Regulus looked into his uncle’s grey eyes, so like his own, and the panic subsided as quickly as it had come. A wave of calm washed over him; a feeling of acceptance lightened his limbs.

“I died,” he said simply.

Alphard nodded, his eyebrows pulled together in an expression of sympathy.

“I died,” Regulus said again, his voice cracking.

He stumbled forwards into his uncle’s waiting arms and clung to him, his eyes squeezed tightly shut in an attempt to hold back the tears that came spilling out like a summer rainstorm.

 _Petrichor_ , he thought, stupidly.

Alphard held him tightly which made Regulus cry all the more, great shuddering sobs that racked his chest and left his throat feeling sore. He couldn’t remember the last time anyone had hugged him like that. It had been months, perhaps even years.

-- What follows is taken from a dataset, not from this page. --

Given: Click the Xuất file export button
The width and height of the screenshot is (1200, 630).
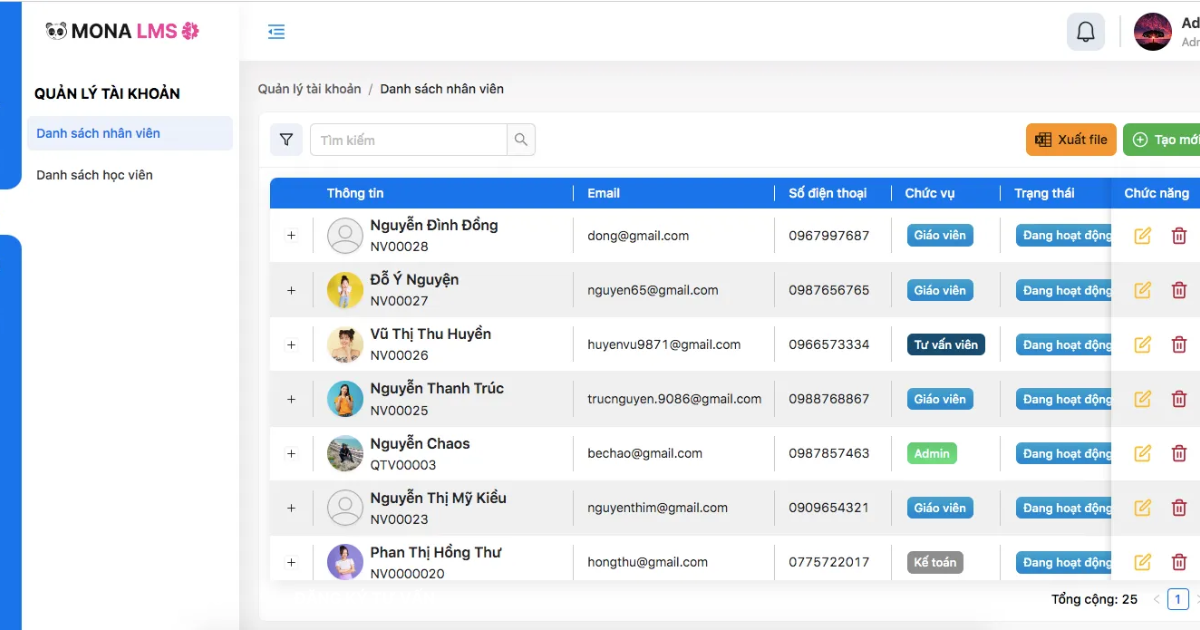Looking at the screenshot, I should (1071, 140).
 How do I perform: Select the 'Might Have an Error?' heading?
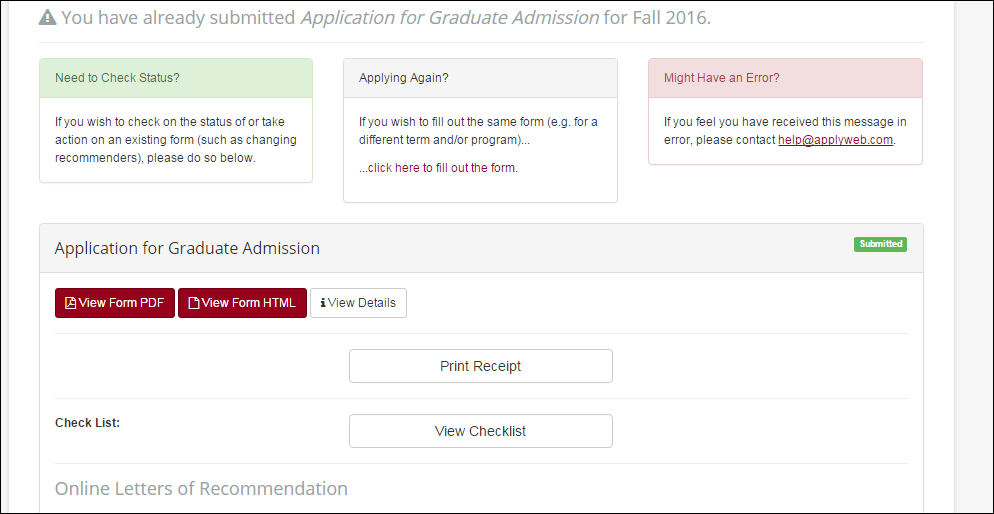pyautogui.click(x=721, y=78)
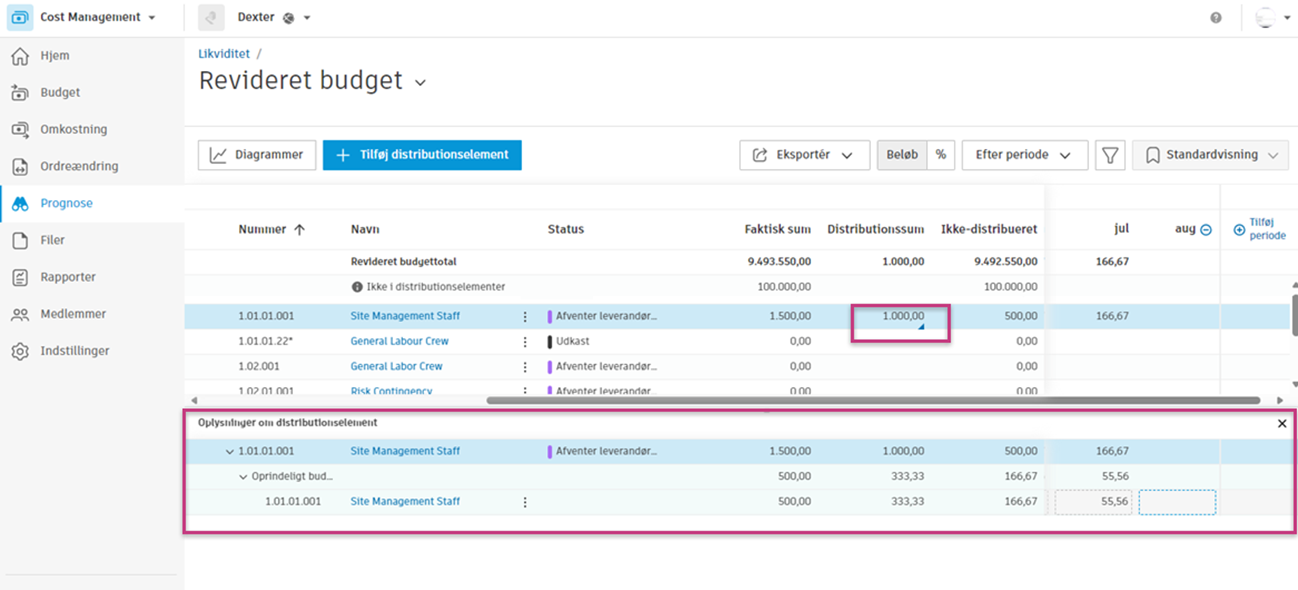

“You’ve done very well,” Alphard said softly. “I wish things could have turned out differently for you, Regulus, but you’ve done very well and you’ve been very brave.”

“It wasn’t bravery,” Regulus sniffed, pulling away and looking down at the ground as he wiped at his wet face.

“If stealing from Voldemort isn’t bravery, if giving your life to try and halt his progress isn’t bravery, then I don’t know what is.”

Regulus shrugged and kicked his foot at the ground. It hadn’t felt like bravery when he had cried for his father and begged for his mother and screamed for Sirius. It hadn’t felt like bravery when he’d crawled, broken and bleeding, across the jagged rock to lap at the water’s edge. It hadn’t felt like bravery when he’d been dragged beneath the lake by so many decaying hands. 

He hadn’t felt brave at all.

“You’ve been very brave,” Alphard repeated, squeezing Regulus’s shoulders. “And I’m very proud of you. Shall we take a walk?”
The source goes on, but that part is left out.